井上円了は妖怪を学問的に捉え、様々な論理的観点、化学的視点から観察し分類するなど、妖怪研究の創始者にして妖怪の正体を暴く試みに尽力しました。

妖怪博士と呼ばれ、人々を妖怪の恐怖から解放した人物として知られ、博覧強記の井上円了だからこそ成し遂げられた幅広い知見から妖怪を観察し体系付けた『妖怪学講義』は非常に有名な本です。

さらにもう一人妖怪研究において有名な人物を挙げるとすれば、柳田国男(やなぎた くにお)を忘れることはできません。

井上円了が、心理学や医学、宗教学など様々な観点から妖怪の正体を暴いたのに対して、柳田国男は妖怪と人との関係を民俗学の見地から研究しました。

ちなみに、柳田国男に言わせれば妖怪と幽霊の区別というのは明確なもののようです。

妖怪はまず出現する場所が決まっていて、人々はそこを避けさえすれば妖怪と行き会うのを避けることができると言います。

一方幽霊は、向こう側からやってきて、一度目を付けられたらどこまでも追ってくることがある。

また出現する時間も両者とも決まっており、妖怪は薄暗い明け方や暮方(くれがた)の時間、いわゆる黄昏(たそがれ)時やかわたれ時であるけれど、幽霊は丑三つ時に出る。

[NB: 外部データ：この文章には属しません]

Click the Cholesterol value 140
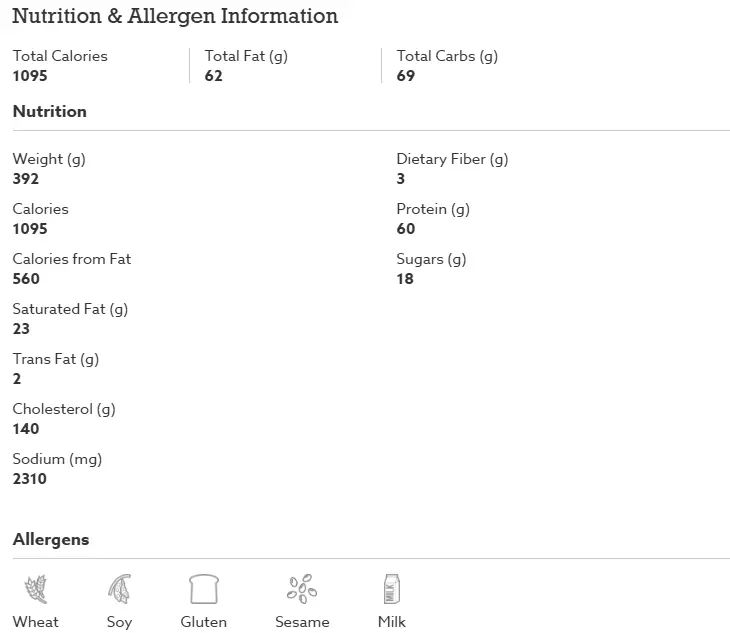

現代の怪談の類に照らし合わせて考えて見ればこの分類が必ずしも正しいとは言えないことが分かりますが、少なくとも柳田国男の考えでは妖怪と幽霊には明確な違いがあると言います。

また、柳田国男は妖怪の発生について、人々の文明の発達に伴い今まで神とあがめ恐れていた時代から、その存在を疑い始め、やがて退治するという時代のプロセスを経て生まれたものだと言います。つまり、妖怪は神様が零落(れいらく)した姿だと言うのです。